Principally when the CGI invokation is not directly due to the client request,
but is due to an 'internal redirection', e.g.
* CGI scripts for error messages, e.g. a script is called when the server
wants to send a 404 message
* CGI scripts called by the server when parsing a .shtml file with the
#include or #exec directives.
* CGI scripts being used as 'handlers', for specific document types, e.g.
the server always calls a particular script when it encounters a .fun file
In fact, what I had in mind when I made the comment was the following 'feature'
of NCSA httpd;
if http://foo.com/cgi-bin/script and http://foo.com/htbin/script both
reference the same script, then the server was likely to set
SCRIPT_NAME to /cgi-bin/script irrespective of which URL was used.
> > >PATH_TRANSLATED
> > > I think the description is wrong. enc-path conventionally encodes
> > > both the name of the script and PATH_INFO, not just PATH_INFO. I
> > > agree that PATH_TRANSLATED is a translation of the PATH_INFO.
> >
> > I don't understand this. What convention do you mean? Are you suggesting
> > that the name is poorly chosen, that it should be enc-path-info?
>
>I think I see what your description is trying to say, but I think it
>needs to be improved. You're saying (yes?) that PATH_TRANSLATED
>corresponds to the file (resource?) you would be referring to if the
>original request had been
> protocol://SERVER_NAME:SERVER_PORT enc-path
>where "enc-path" is the URL-encoded PATH_INFO. (Isn't "protocol"
>always "http"?) Somehow I didn't get that the first few times I read this.
Exactly.
>I think my problem is that here (and in the PATH_INFO section) you
>leave unspecified how it is that PATH_INFO is arrived at, yet under
>"Defining a script URI" you make it clear it's the part after
>enc-script, which is what I would have expected. I would guess you're
>drawing a distinction between CGI's that are called as a result of URL
>processing and CGI's that are called by some other mechanism, in which
>case PATH_INFO would be derived some other way.
How about rewriting it as follows:
* Firstly, define a 'script URL' which identifies the resource output by the
CGI script. This URL is only meaningful in the server-script context.
* State that this _may_ be the URL requested by the client, but then it might
not; for example, in the cases I listed above.
* Define SCRIPT_NAME, PATH_INFO, QUERY_STRING in terms of the 'script URL'.
Do you think that would be clearer?
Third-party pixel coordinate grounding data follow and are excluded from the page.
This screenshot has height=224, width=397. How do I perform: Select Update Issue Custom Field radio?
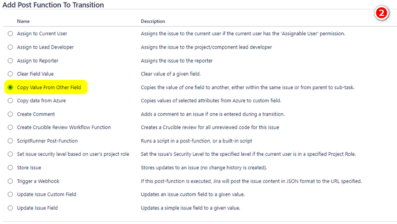[10, 194]
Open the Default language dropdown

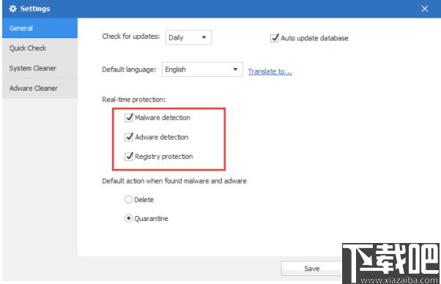(x=202, y=70)
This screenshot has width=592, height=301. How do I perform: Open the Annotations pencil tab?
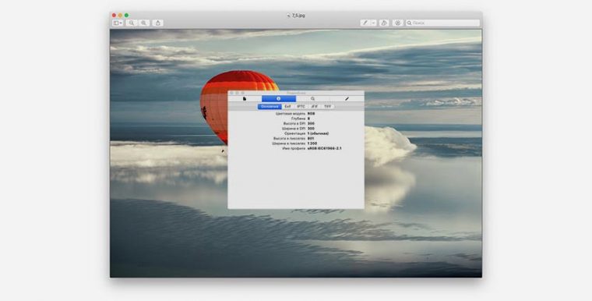[347, 99]
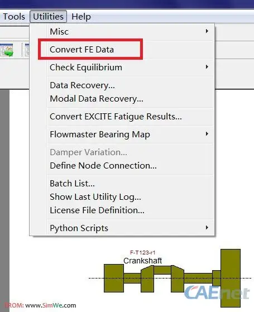Expand the Misc submenu arrow
The image size is (254, 312).
click(207, 31)
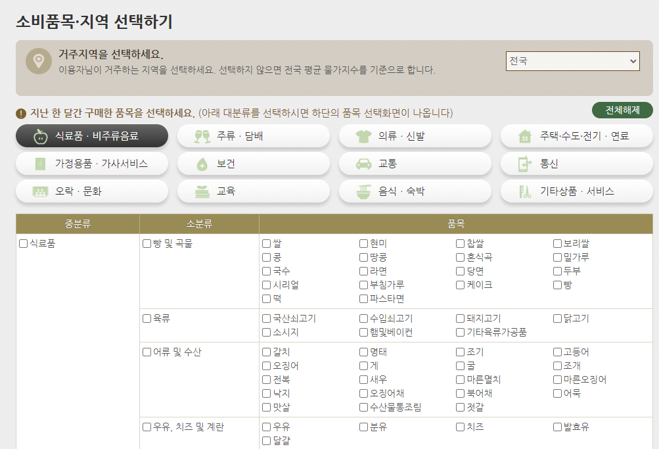Select the 기타상품·서비스 category icon
Viewport: 659px width, 449px height.
[x=524, y=191]
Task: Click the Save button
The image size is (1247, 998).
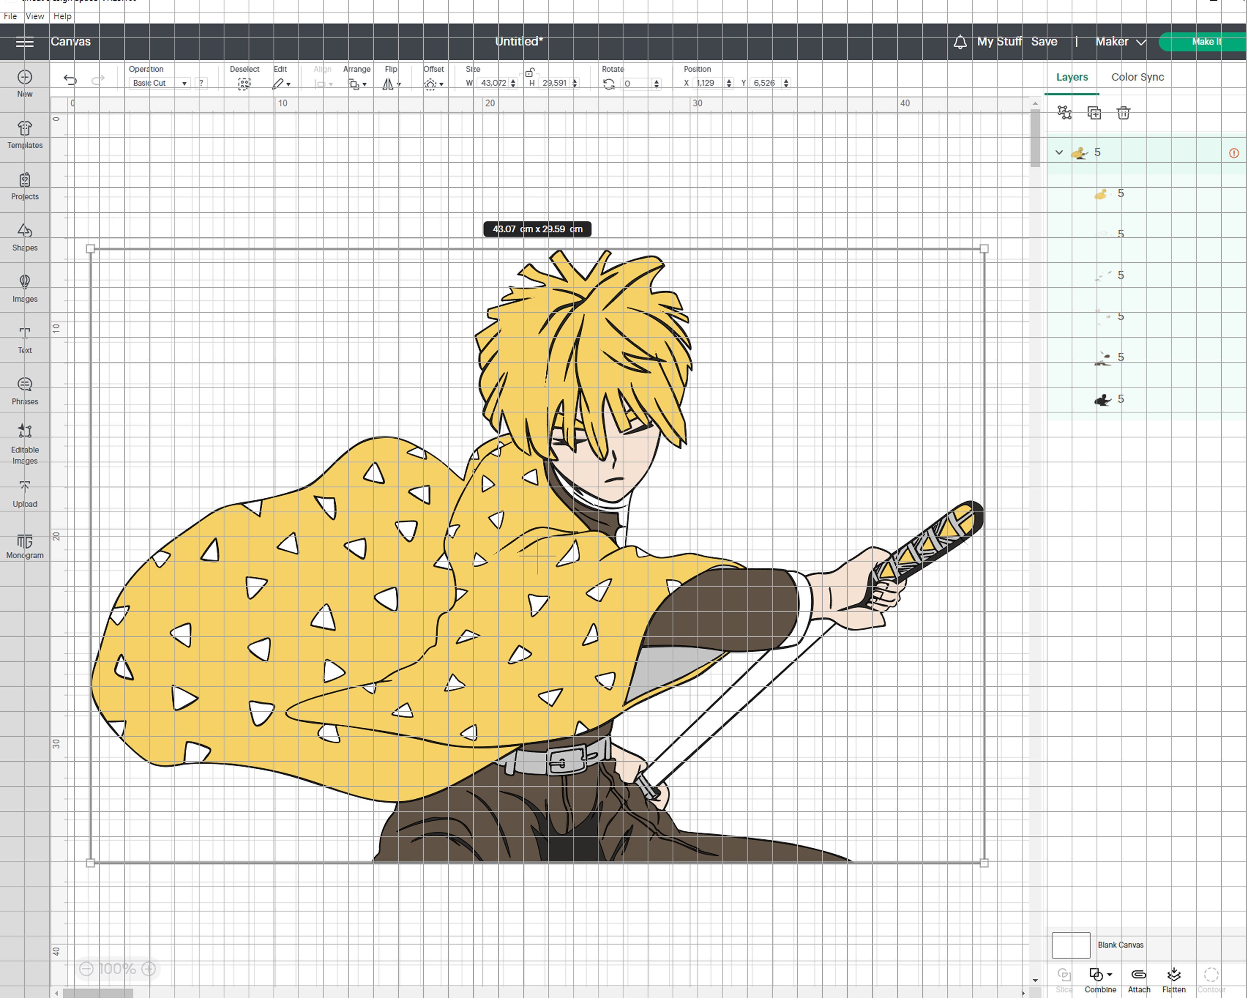Action: (x=1044, y=42)
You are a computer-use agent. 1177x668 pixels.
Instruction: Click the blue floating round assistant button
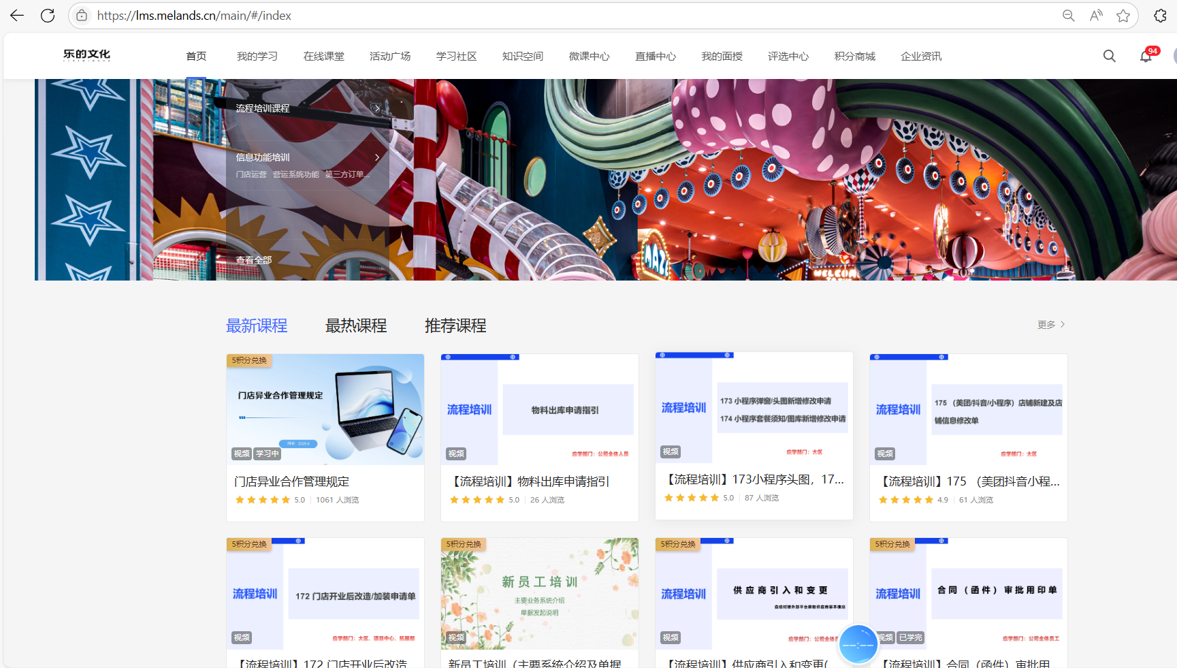click(858, 643)
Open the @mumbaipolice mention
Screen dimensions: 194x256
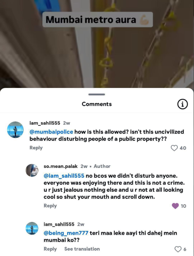click(x=51, y=132)
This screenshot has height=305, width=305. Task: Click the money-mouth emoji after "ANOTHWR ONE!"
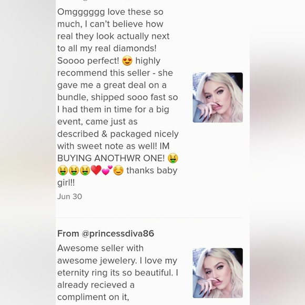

I think it would be saying the same thing.
[...]
> > >Recommendations for scripts
> > > Why shouldn't the CGI script expect the server to fold PATH_INFO
> > > (PATH_TRANSLATED) information that contains "." or ".." the same
> > > way that the server handles them in a URL? In that case, the CGI
> > > would never actually see such stuff. Likewise for "//".
> > Maybe they should, but some servers don't. NCSA folded "..", but not ".".
> > I now don't think the server should touch "//", because the script may
> > have a use for it; one example would be passing URLs in the PATH_INFO.
>I guess this is another case where either what happens should be spelled
>out (for all systems), or it should be made "implementation-defined".
I've changed it to be more explicit. Have another look.
Thanks for your comments,
David.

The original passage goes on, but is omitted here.